Day one at IFSEC 2015: Security and beyond

Another company taking security beyond its traditional boundaries is Traka
Security beyond its traditional boundaries is a big theme at IFSEC 2015

The security landscape is changing. Touring exhibitors on the first day of IFSEC International in London, it seems an increasing number of vendors are offering products that go beyond what may be termed "security," offering solutions for applications such as health and safety and data collection. They are also offering more smart technology with mobile phones and tablets, and are selling smarter by tailoring their offerings to key vertical markets.

Health and safety applications

At CEM Systems, for example, the flagship access terminal Emerald goes beyond security and access control.
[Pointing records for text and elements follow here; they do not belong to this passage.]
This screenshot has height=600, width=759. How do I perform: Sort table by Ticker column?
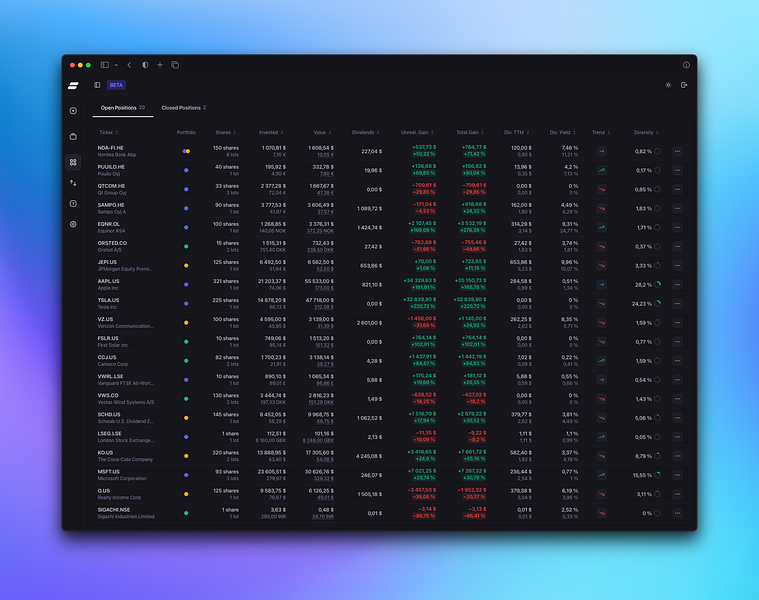click(108, 133)
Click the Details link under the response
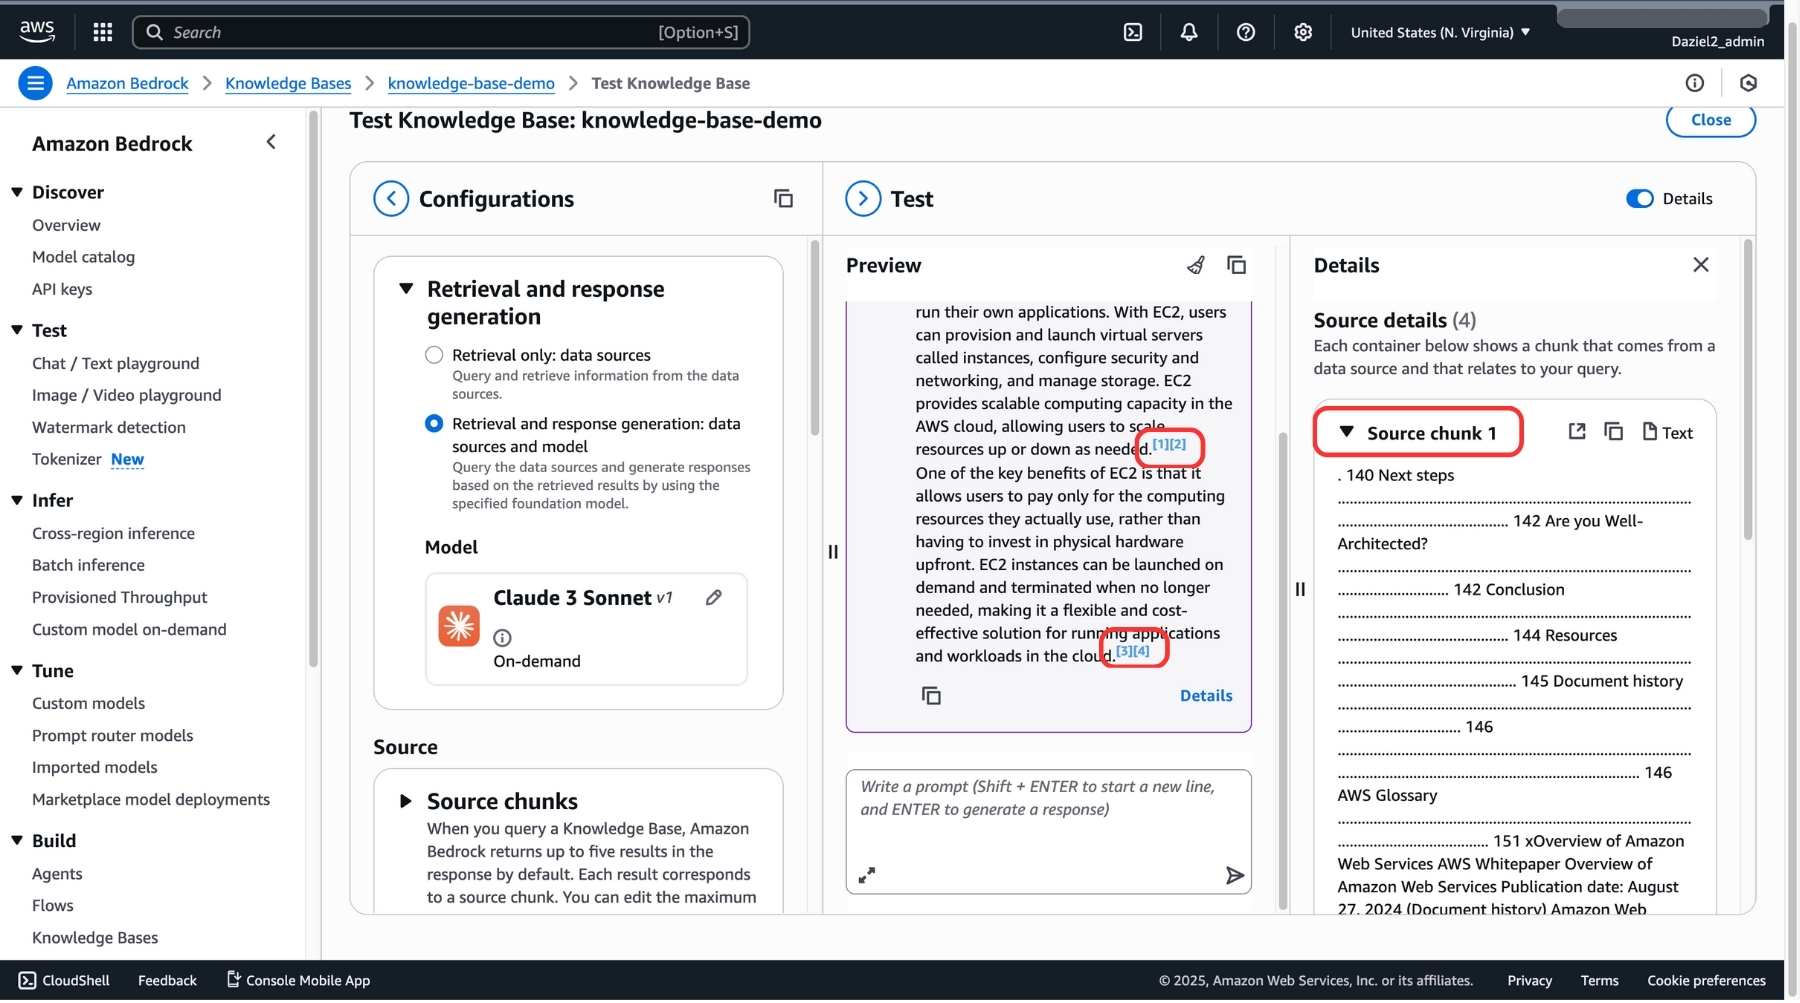The height and width of the screenshot is (1003, 1800). [1205, 696]
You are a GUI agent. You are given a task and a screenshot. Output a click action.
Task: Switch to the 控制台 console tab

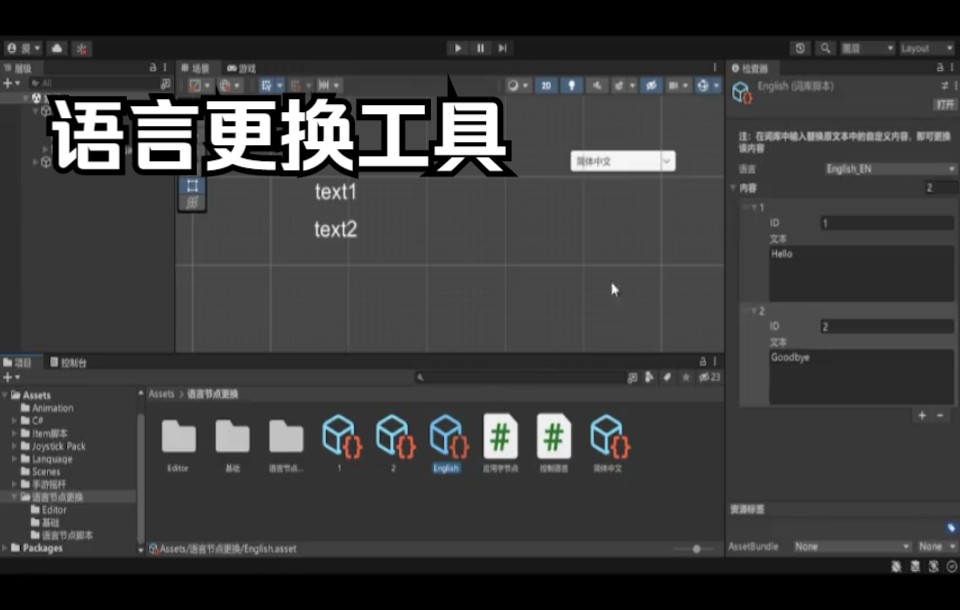[x=68, y=362]
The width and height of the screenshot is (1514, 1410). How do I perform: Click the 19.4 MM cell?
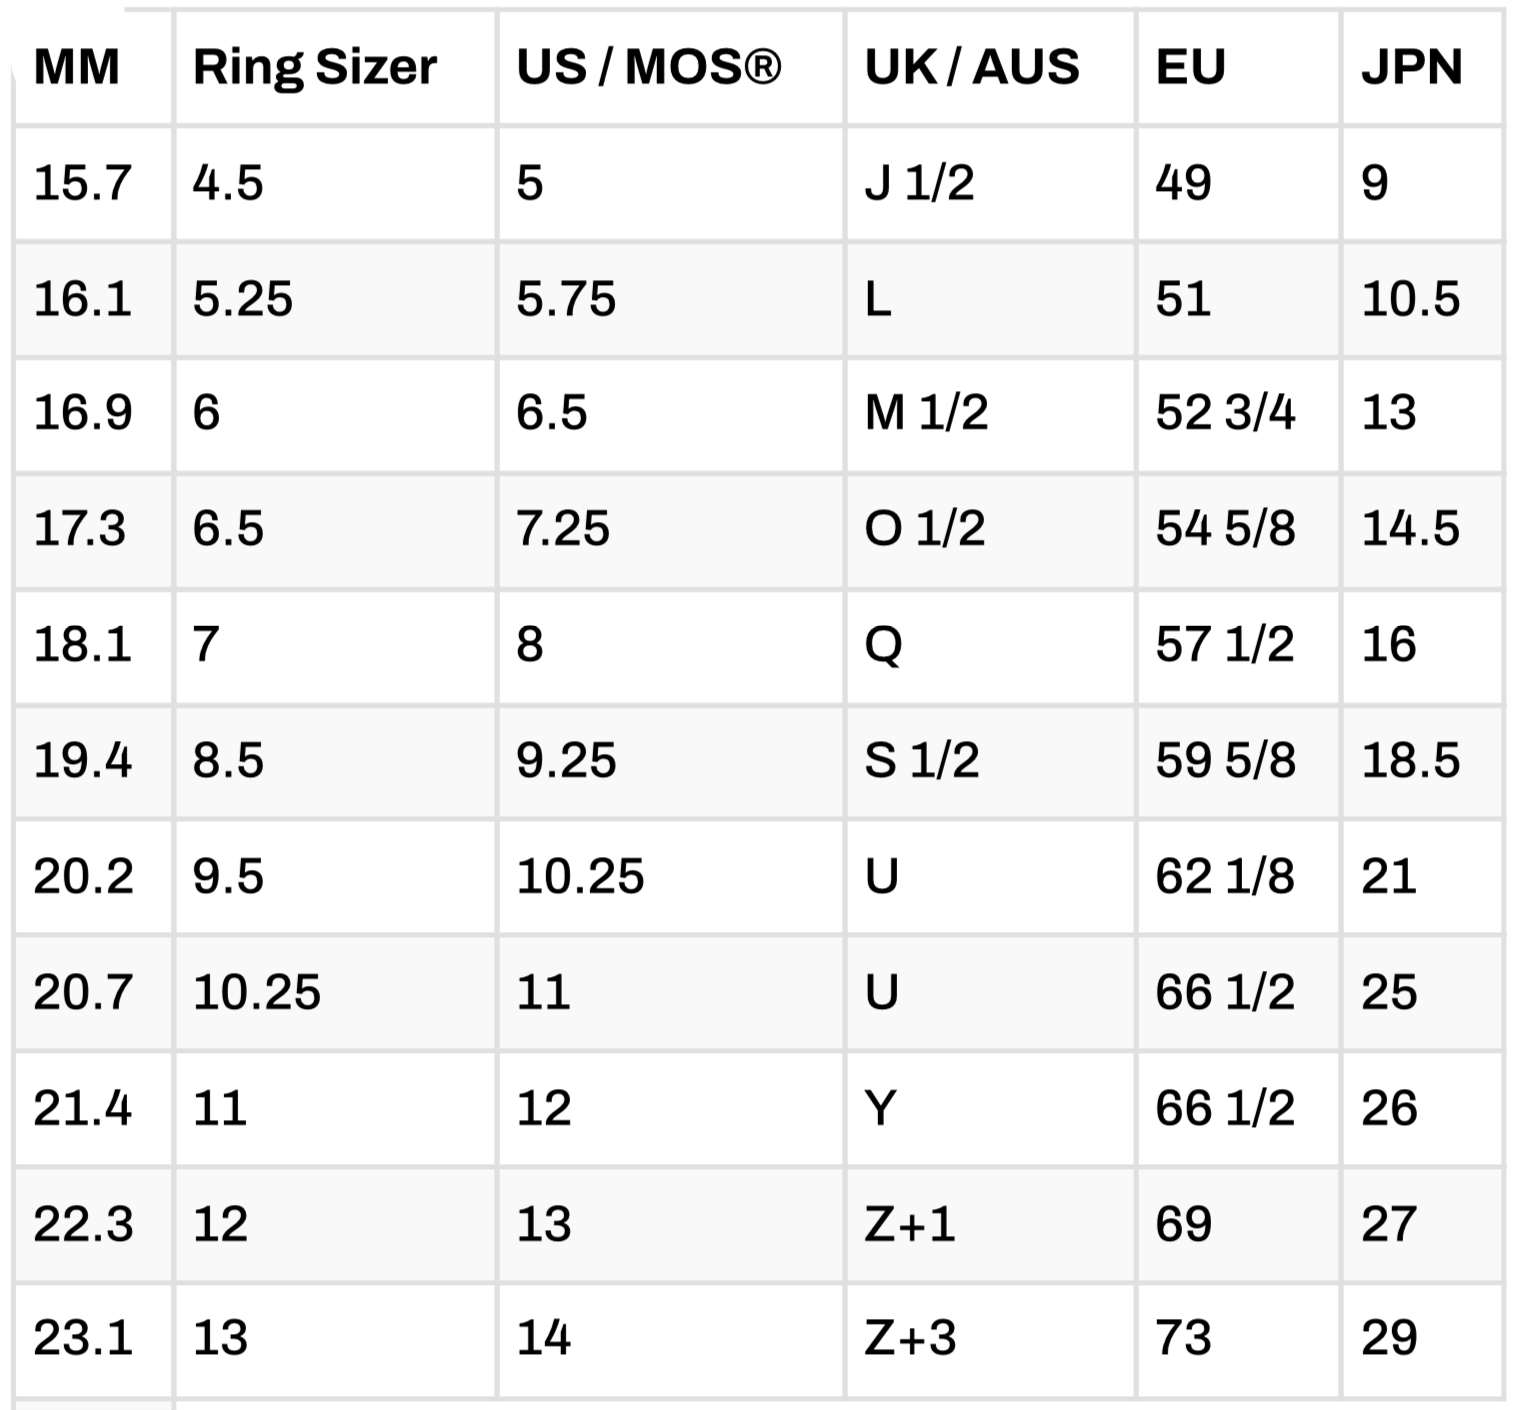pyautogui.click(x=82, y=760)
The readers incorporate a touchscreen that can be used not only to access data at the door, but also to present users with customised messages to individual cardholders which, for example, can include health and safety or other procedural reminders. In addition, the company has a strong market position supplying enterprise-level systems and is used to having to customise their products in order to meet the demands of vertical market customers such as major airports.

Another company taking security beyond its traditional boundaries is Traka. The asset control firm supplies key management systems not just to secure and monitor key usage across an organisation, but also to reinforce compliance with procedures, such as those connected with employee safety or manufacturing quality. The Traka software provides features such as multi-level authorisation, so that an authorised user cannot remove a key or asset without authorisation from a supervisor; key pairing, where two keys have to be taken and used together by different users; and reverse key pairing, in which one key has to be returned before a second key can be taken.

Salto JustIN

Access control specialist Salto claims to have invented and patented data on the card end with Salto Virtual Network. Responding to the needs of different user markets, the system can offer real-time reporting using a hardwired door, or stand-alone wire-free controllers where instant data is not required but is recorded for later download when the card is presented to a hardwired door.

An increasing number of vendors are offering products that go beyond what may be termed "security," offering solutions for applications such as health and safety

Using one of Salto’s mobile solutions, the JustIN mobile key app allows users to use their smartphones to securely receive their "keys" online and then access doors directly with their phones. Another version of the app allows for extending or changing access rights remotely. Hotels are driving the use of smartphones, and Salto is talking to hotel chains about this application. The company expects universities will be the next vertical to adopt this technology.

Optex safety solutions

Infrared technology company Optex says it’s all about increasing the “safety, security and convenience of society.” Beyond the company’s wide range of access control and perimeter detection solutions, it is seeing a strong increase in the application of products originally used for security but now being used for safety applications. For example, sensors are being used to make railway crossings safer by automatically detecting if someone is trapped on the crossing. Around 60 crossings in the U.K. have been equipped so far, with another 400 due to be rolled out over the next five years.

High security applications are also a target for Optex, so the company is previewing its new anti-tailgating access control solution. Accurance 3D is a "time of flight" tailgating and piggybacking detection technology that provides an extra layer of access control security. Optex is also expanding into technologies such as laser and microwave.

Finally, DVTel is shifting from being a horizontal supplier to being “fully focused” on key verticals, the top two of which are smart cities and critical infrastructure. The company’s body-worn cameras not only stream video, but also send GPS data as well as the speed and position of the wearer, thus enhancing the safety of law enforcement personnel.